Here’s a modest tidbit of good news for a depressing weekend: U.S. Rep. Lamar “Tin Hat” Smith (R, Texas) is retiring.
Tin Hat Smith has been the Chair of the U.S. House Committee on Science, Space & Technology the last five years. As Chair, he has generated a legacy of interference, half-baked ideas, fossil fuel industry kissing-up and general embarrassment that will be hard to top. Although WC freely concedes some Republican will likely try.
Here are some samples of Tin Hat’s contributions to sensible government:
Rep. Smith introduced the Stop Online Piracy Act (SOPA). The bill would have also given intellectual property rights holders the power to get court orders barring advertising services and credit card companies from doing business with infringing websites, and would have required Domain Name Server providers to blacklist sites that hosted infringing content. It would have also allowed the government to obtain court orders to require search services to stop displaying links to websites that host infringing content. As such, it was opposed by many technology companies and ultimately failed after a huge public outcry. Regular readers know that intellectual property trolls are already a big problem; SOPA would have armed those trolls with the legal equivalent of thermonuclear weapons. It was an abysmally stupid idea.
Rep. Smith was infamous for his ongoing feuds with federal science agencies and the scientists who work there. After becoming chair of the Science Committee, Smith started a long-running battle with the National Science Foundation (NSF), apparently over its funding of social science research to which he and other Republicans objected. In 2013, Smith held up grants in this area as examples of wasteful spending and introduced a bill that would require the NSF to certify that all of its grants were in the “national interest.” Similar bills were introduced each year for the next several years, but they were not taken up by the Senate. In some versions, budget allocations were included, and these cut the funding for social sciences research at the NSF. Never mind that the NSF had a thorough, well-repected grantmaking process. It’s never been clear why Tin Hat Smith objects to research on social, behavioral, and economics science. He was generally unsuccessful in those efforts, but there was probably some intimidation.

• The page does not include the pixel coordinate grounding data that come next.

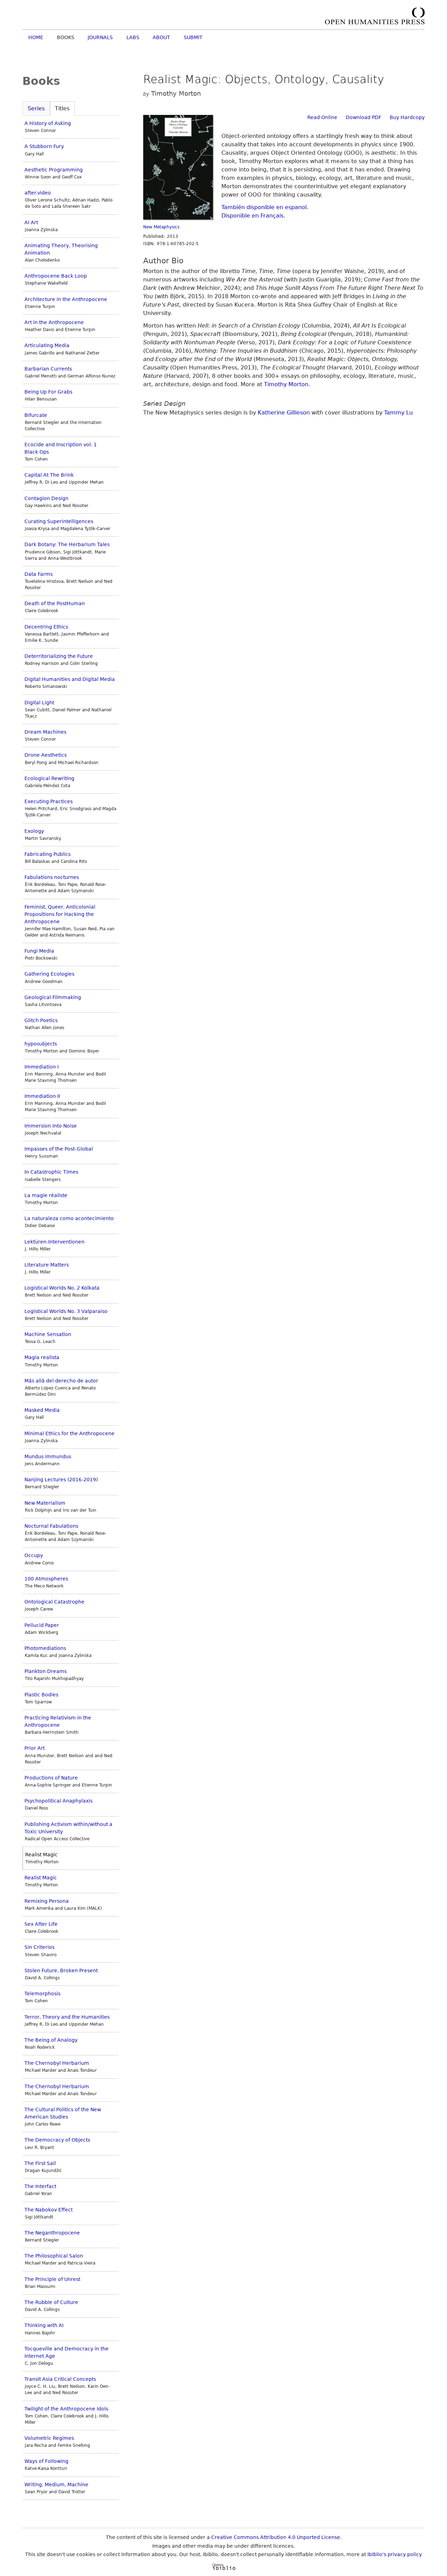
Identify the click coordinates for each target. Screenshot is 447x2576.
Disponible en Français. (253, 215)
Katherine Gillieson (284, 412)
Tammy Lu (398, 412)
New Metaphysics (161, 227)
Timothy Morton (286, 384)
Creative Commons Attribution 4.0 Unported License (275, 2537)
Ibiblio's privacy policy (394, 2554)
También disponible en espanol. (264, 207)
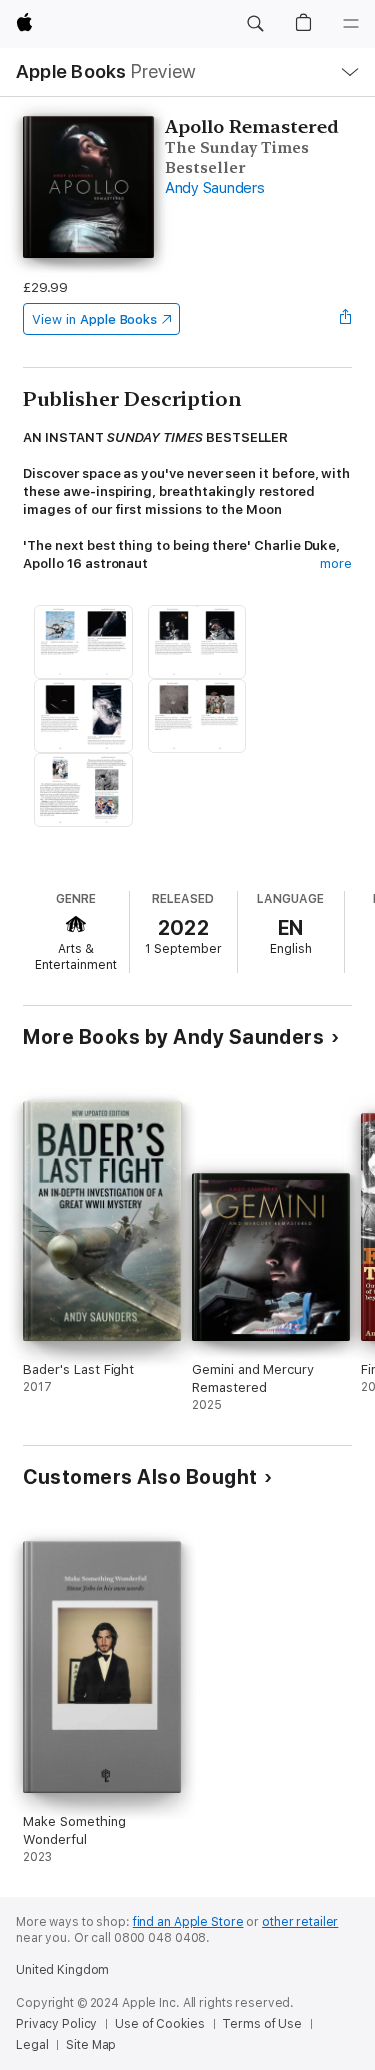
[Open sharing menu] (346, 319)
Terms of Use (262, 2024)
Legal (32, 2045)
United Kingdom (62, 1970)
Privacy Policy (56, 2024)
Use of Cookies (159, 2024)
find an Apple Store (188, 1922)
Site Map (91, 2045)
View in (94, 319)
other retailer (300, 1922)
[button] (255, 24)
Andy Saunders (215, 188)
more (336, 563)
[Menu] (351, 24)
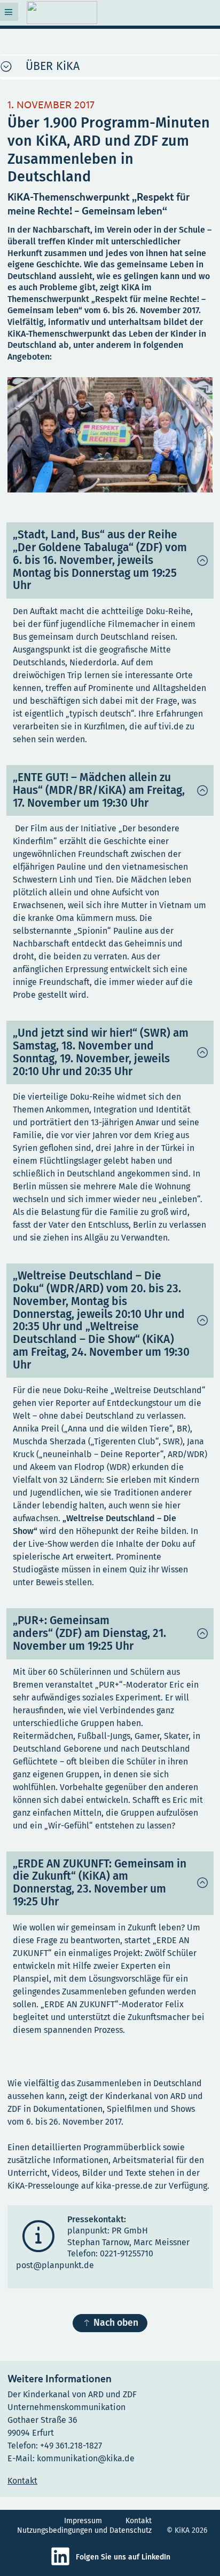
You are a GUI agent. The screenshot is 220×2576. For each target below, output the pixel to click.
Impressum (83, 2520)
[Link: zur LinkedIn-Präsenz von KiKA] (63, 2564)
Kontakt (138, 2520)
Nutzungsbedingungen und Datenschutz (84, 2530)
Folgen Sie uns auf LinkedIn (123, 2557)
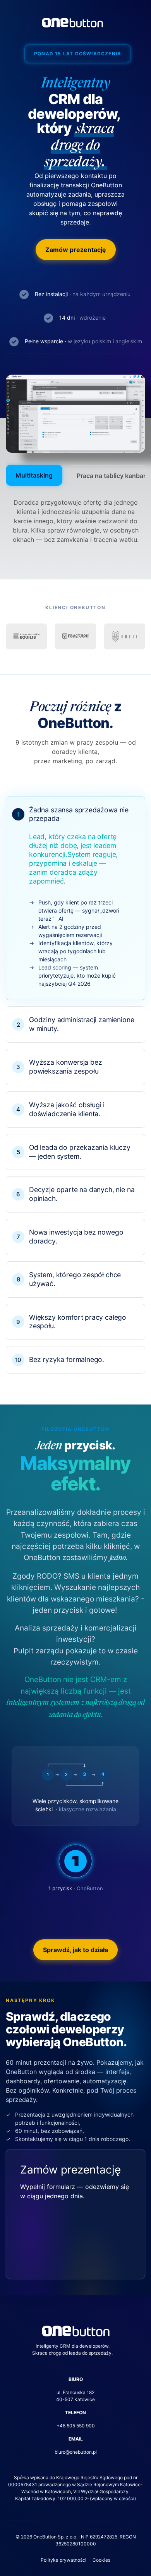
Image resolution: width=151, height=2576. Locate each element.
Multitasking (34, 475)
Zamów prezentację (75, 249)
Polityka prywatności (63, 2560)
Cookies (101, 2560)
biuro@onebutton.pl (76, 2452)
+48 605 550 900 (76, 2426)
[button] (75, 898)
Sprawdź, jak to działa (75, 1950)
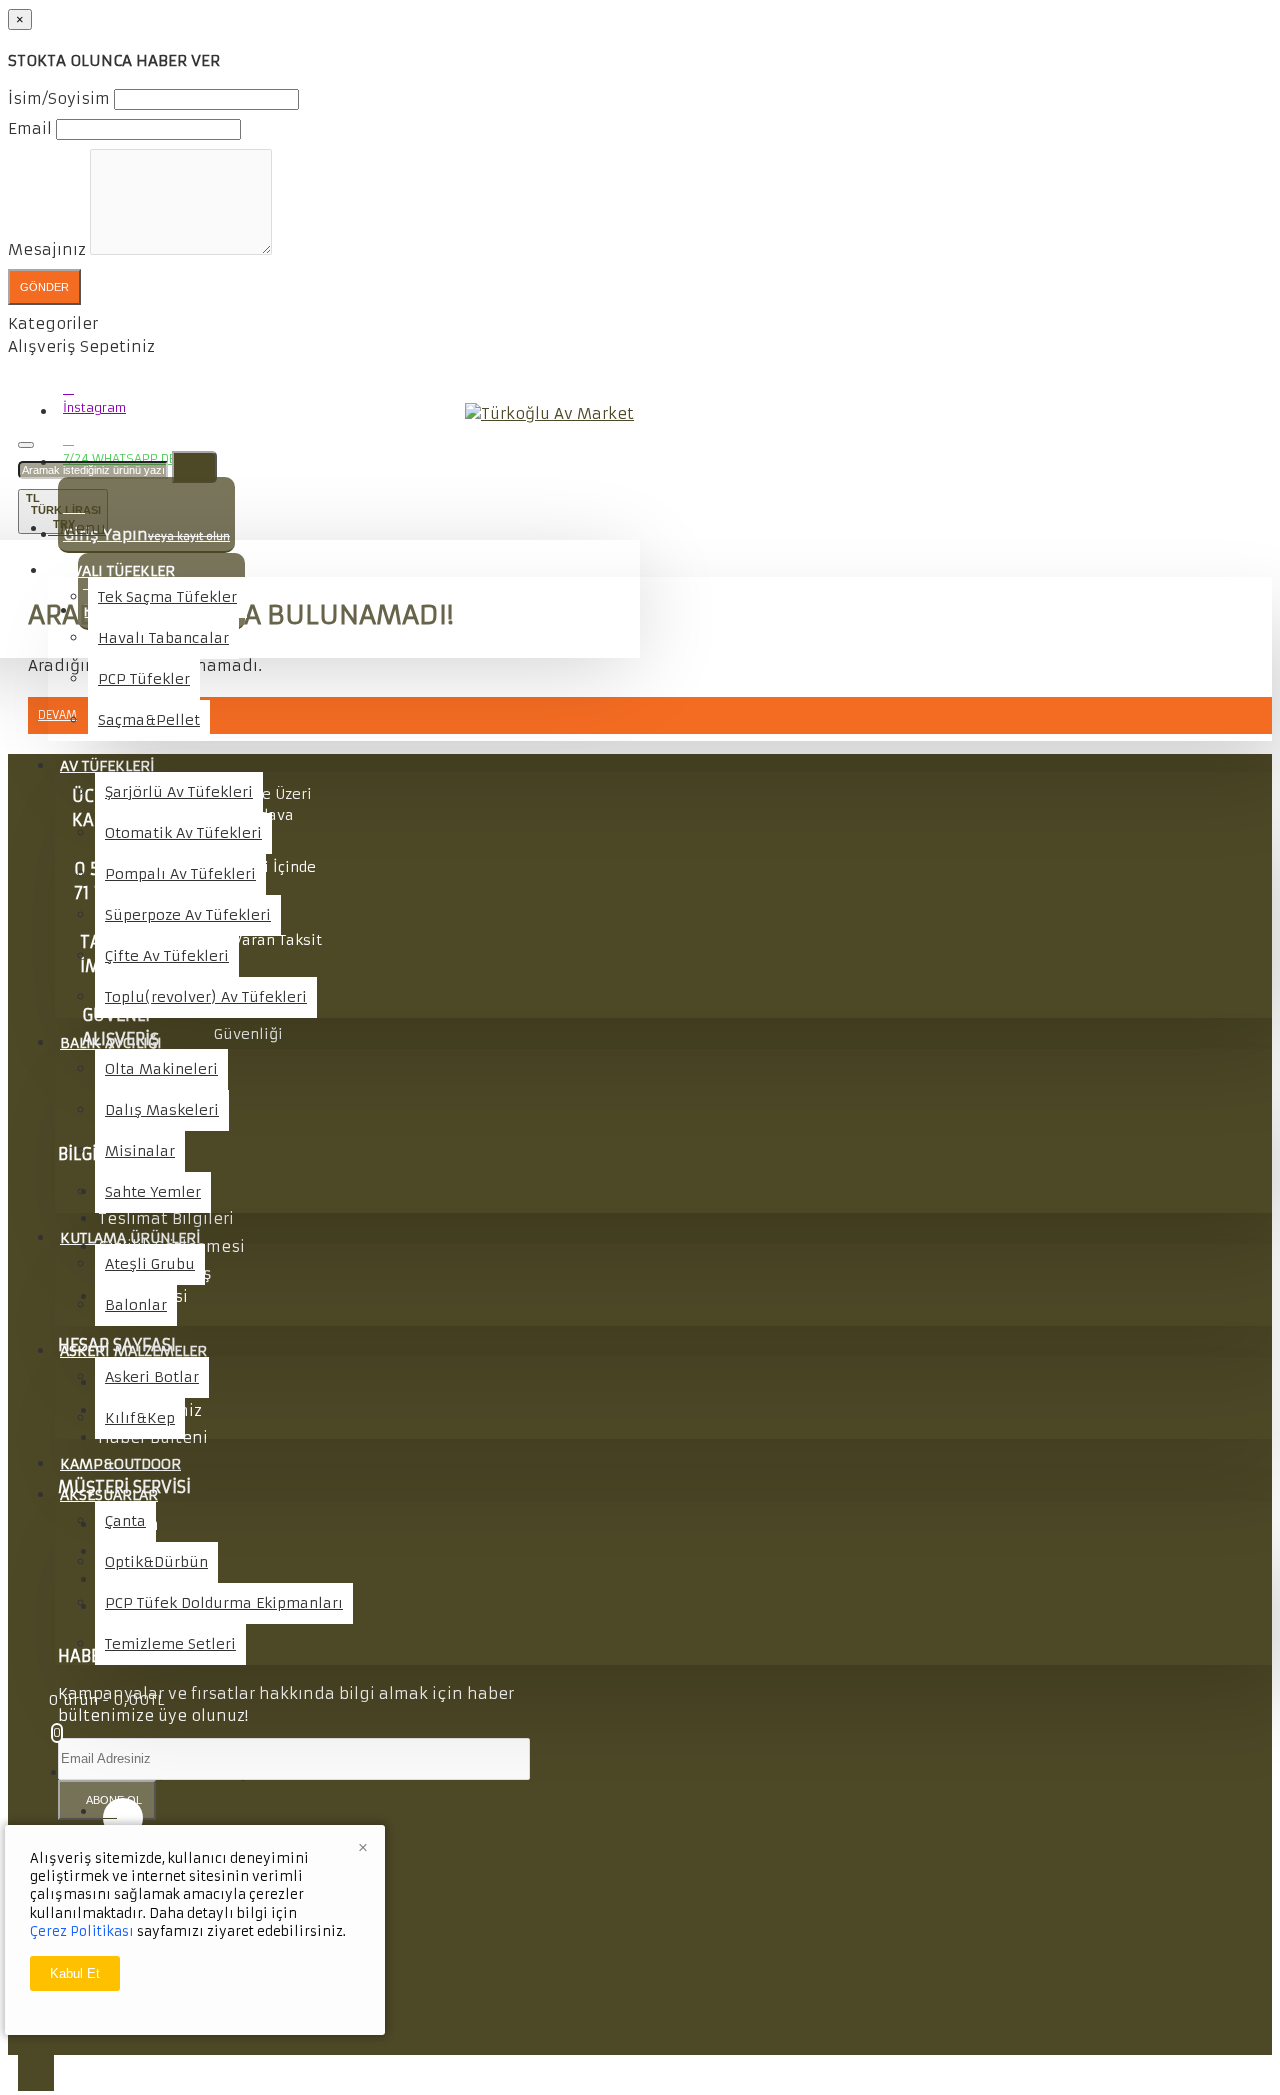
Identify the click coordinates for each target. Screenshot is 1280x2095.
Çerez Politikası (82, 1931)
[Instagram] (123, 1818)
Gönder (44, 287)
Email (30, 128)
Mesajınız (47, 249)
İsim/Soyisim (59, 98)
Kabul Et (75, 1973)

But Tin Hat Smith didn’t stop with attempted budget cuts. Smith also targeted the grant application review process that approved all those grants he didn’t like. Grant reviewing is provided anonymously by researchers considered experts in the relevant fields. Smith demanded that the NSF hand over all documents related to the NSF’s decision-making process, including “paper copies of the following public records: every e-mail, letter, memorandum, record, note, text message, all peer reviews considered for selection and recommendations made by the research panel to the National Science Foundation (NSF) or document of any kind that pertains to the NSF’s consideration and approval of the grants listed below, including any approved amendments to the grants.” Smith’s demands were not only extremely onerous, they would have ended the anonymity of the peer reviewers. NSF objected to the demands. Matters remain at an impasse.
Tin Hat’s biggest battle, though, was with the National Atmospheric and Oceans Administration, NOAA. The agency insisted anthropogenic climate change was real. Tin Hat, seizing on grossly misinformed Breitbart articles on climate change, believed NOAA’s scientists had cooked the facts. He demanded and subpoenaed NOAA scientists and their e-mails, hoping to uncover evidence of what he was already convinced was fraud. It turned out Tin Hat was purely incapable of understanding the issues, let alone the evidence. At a hearing held earlier this year, Tin Hat claimed that when it comes to climate research, “all too often, scientists ignore the basic tenets of science,” going on to claim, “Their ultimate goal is to promote a personal agenda, even if the evidence doesn’t support it.”
Er… No. Tin Hat doesn’t give a plugged nickel about science. He cares about campaign contributions, especially contributions from the fossil fuel industry. Because when it turned out there was no there there, as it were, Tin Hat launched yet another attack, attempting to interfere with state investigations of fossil fuel companies.
You can see why WC is pretty excited to see the back of Tin Hat.
Of course, the good news isn’t all that good. Tin Hat will remain Chair for another year. and the current Vice Chair of the Committee on Science is Frank Lucas (R-Okla.). Lucas boasts about his opposition to the EPA’s role in international climate agreements, and his 2016 voting record received a score of zero from the League of Conservation Voters. Lucas is an even bigger suck up to fossil fuels. And thinks Oklahoma’s earthquakes are God punishing homosexuals, not doubt, and not a consequence of re-injected fracking fluids.
There was a time when science got respect in Congress. Alas, this isn’t that time.